[Objective]
Return, unaltered, every line of the records below that contains the word "height".

— begin Source data —

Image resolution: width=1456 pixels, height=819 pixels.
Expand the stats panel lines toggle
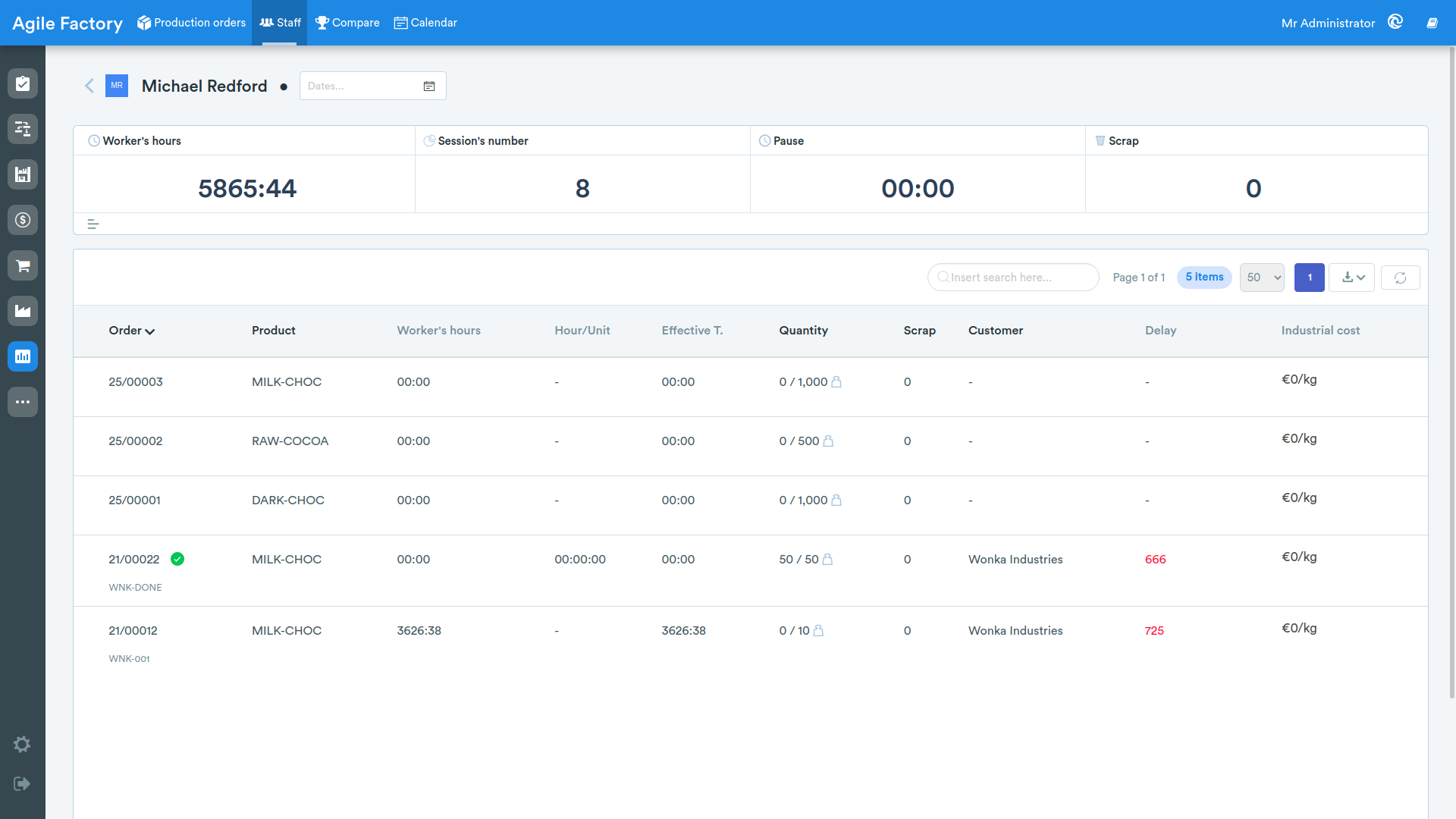pyautogui.click(x=93, y=224)
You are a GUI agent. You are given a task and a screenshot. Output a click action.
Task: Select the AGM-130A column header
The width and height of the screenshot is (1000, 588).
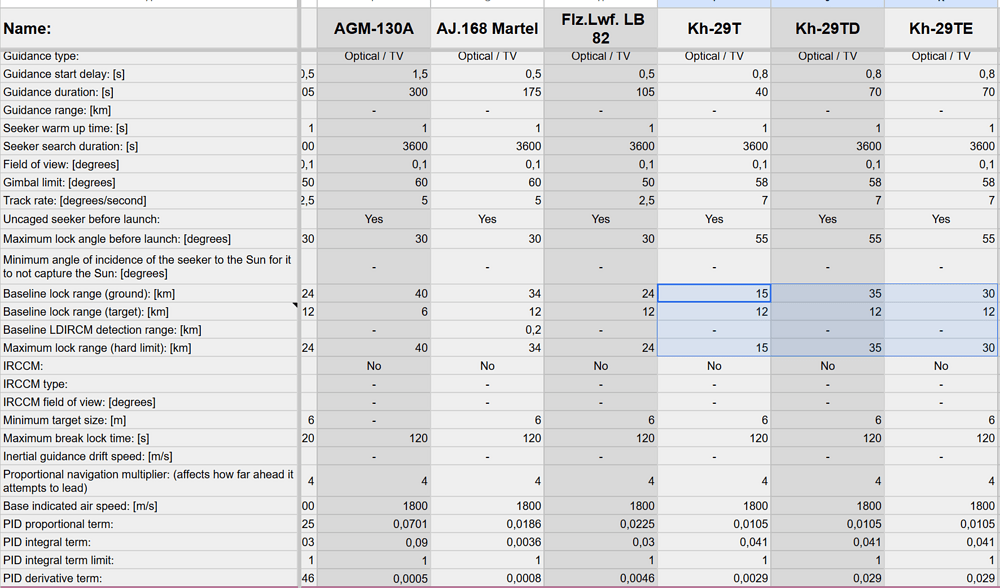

— end Source data —

[Written reply]
Image resolution: width=1456 pixels, height=819 pixels.
The width and height of the screenshot is (1000, 588).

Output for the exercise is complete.